As always, your feedback is welcome and can be sent to productivity@ons.gov.uk or to kris.johannsson@ons.gov.uk.

Nôl i'r tabl cynnwys

2. Introduction

A Quality Adjusted Labour Index (QALI) augments traditional measures of labour input by taking account of changes in labour composition. As such, it is one measure of the effective supply of labour: weighting changes in the hours worked of relatively high (low) productivity workers more heavily (lightly) to produce an index that reflects both changes in the quantity and quality of the labour supply.
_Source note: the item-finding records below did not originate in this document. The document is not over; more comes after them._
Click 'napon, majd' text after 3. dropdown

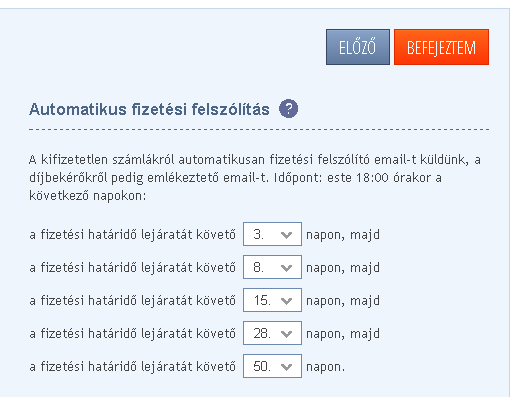343,235
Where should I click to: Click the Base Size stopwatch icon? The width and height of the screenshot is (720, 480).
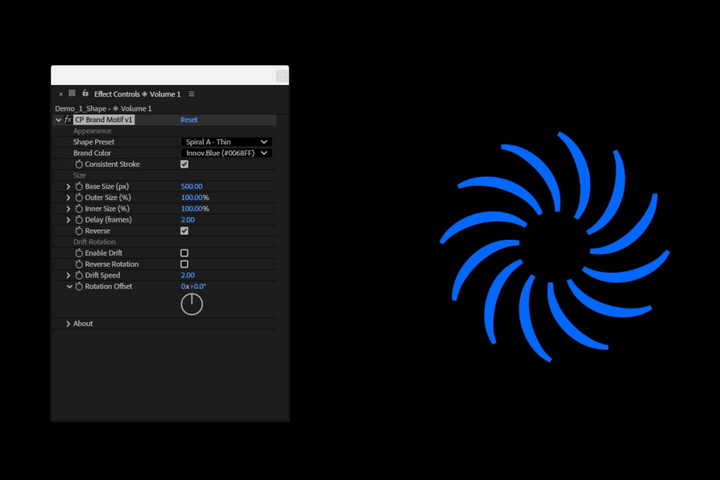79,187
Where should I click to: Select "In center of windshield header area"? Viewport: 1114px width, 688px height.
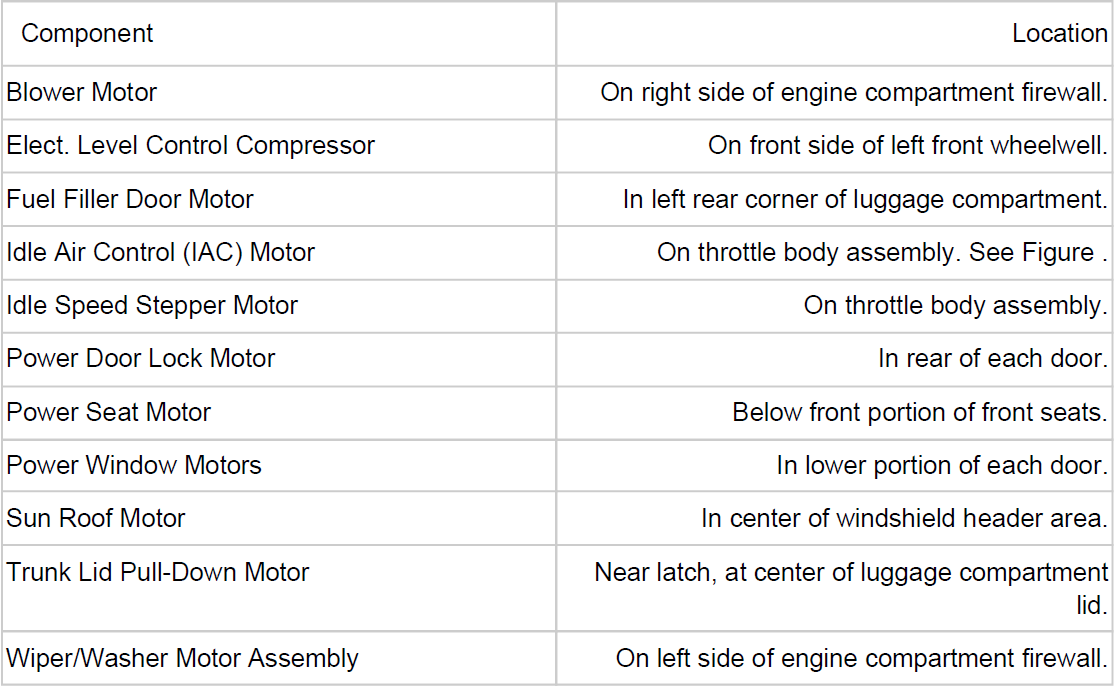click(904, 518)

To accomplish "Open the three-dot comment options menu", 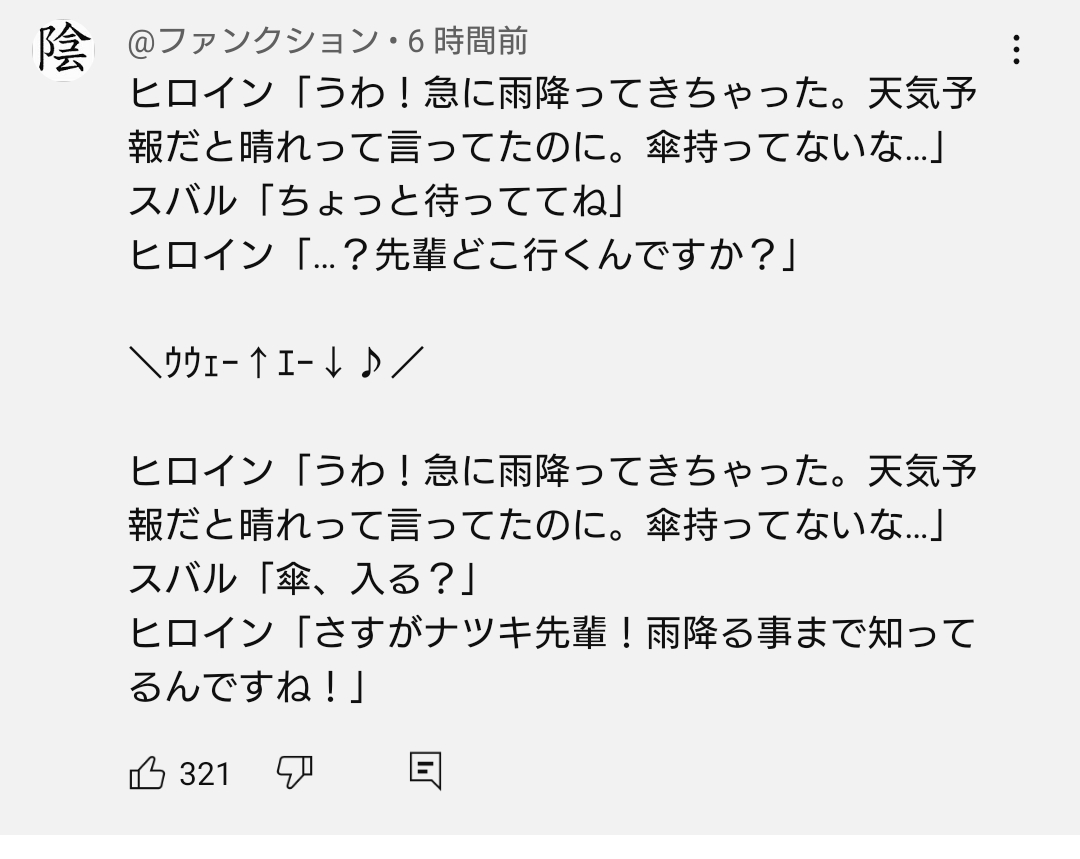I will point(1016,49).
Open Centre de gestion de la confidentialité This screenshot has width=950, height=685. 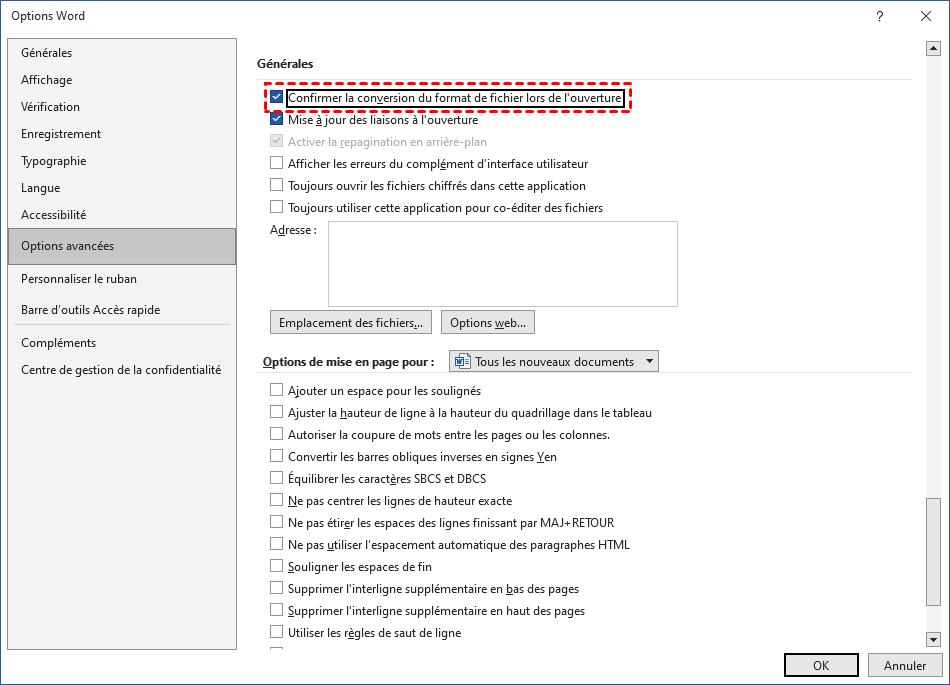(121, 370)
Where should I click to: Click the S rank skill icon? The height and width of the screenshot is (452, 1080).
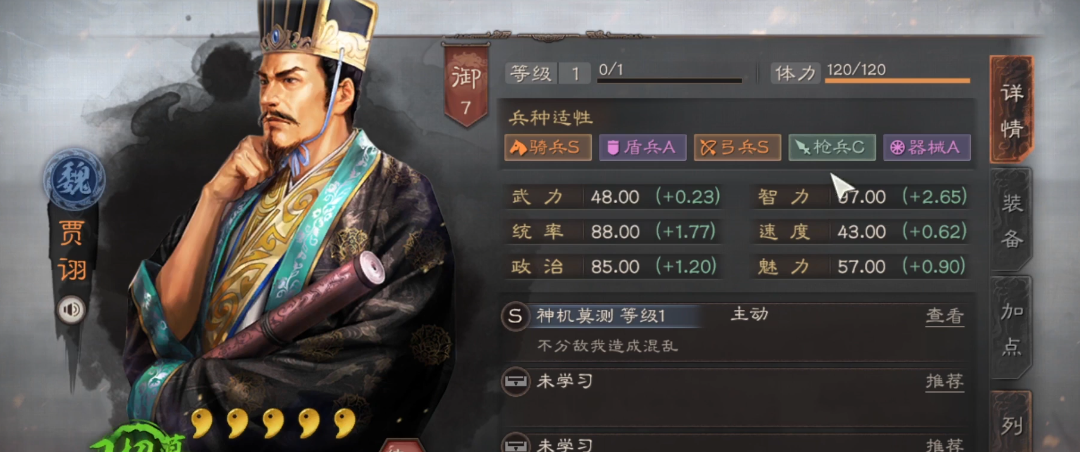[x=515, y=316]
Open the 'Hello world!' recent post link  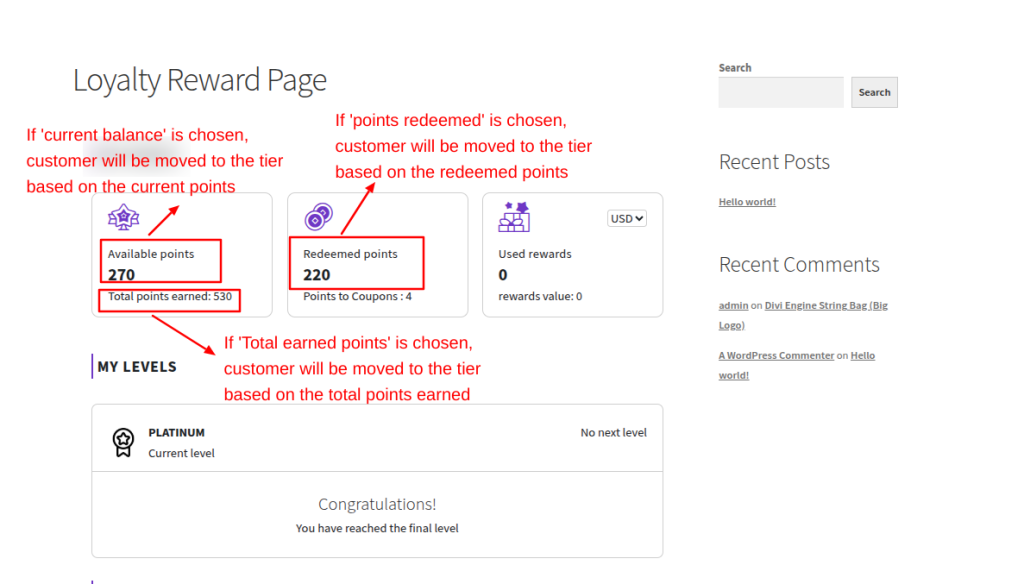click(747, 202)
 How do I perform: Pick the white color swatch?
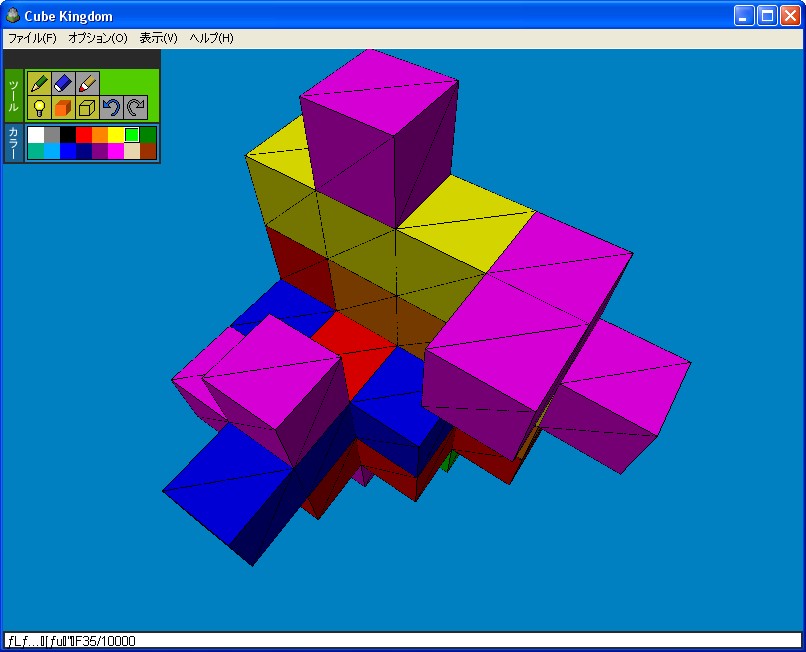tap(36, 135)
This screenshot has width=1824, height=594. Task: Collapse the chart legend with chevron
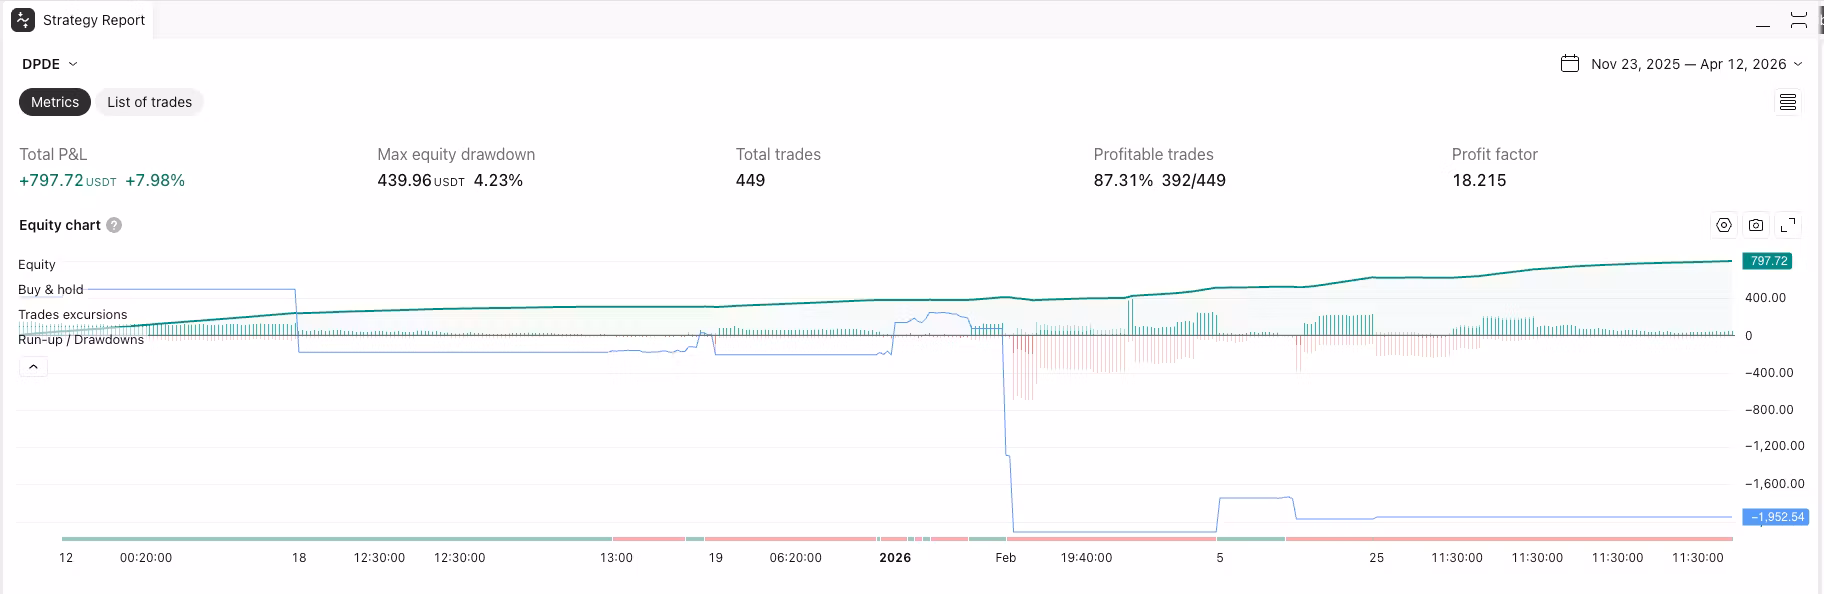(33, 367)
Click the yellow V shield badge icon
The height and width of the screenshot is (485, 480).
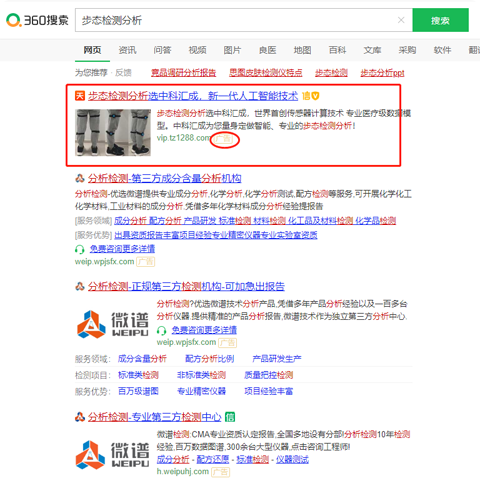(315, 96)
As currently specified, QALI stratifies the employed labour force into 360 segments across four categories: education (six strata), sex (two), age group (three) and industry (10). We collect data from the Labour Force Survey (LFS) on hours worked and hourly earnings of each category in each quarter. These raw estimates are then benchmarked to industry-level estimates of hours worked and labour income. QALI indices are then compiled by weighting (log) changes in hours worked by the income weights implied by the combination of hours worked and average hourly remuneration of each QALI category. Other things equal, a QALI index will increase faster than a simple measure of hours worked when labour composition is shifting towards those categories with relatively higher hourly remuneration, for example, an increasing share of graduates in the employed labour force, or a rising share of labour employed in industries that tend to pay higher wages.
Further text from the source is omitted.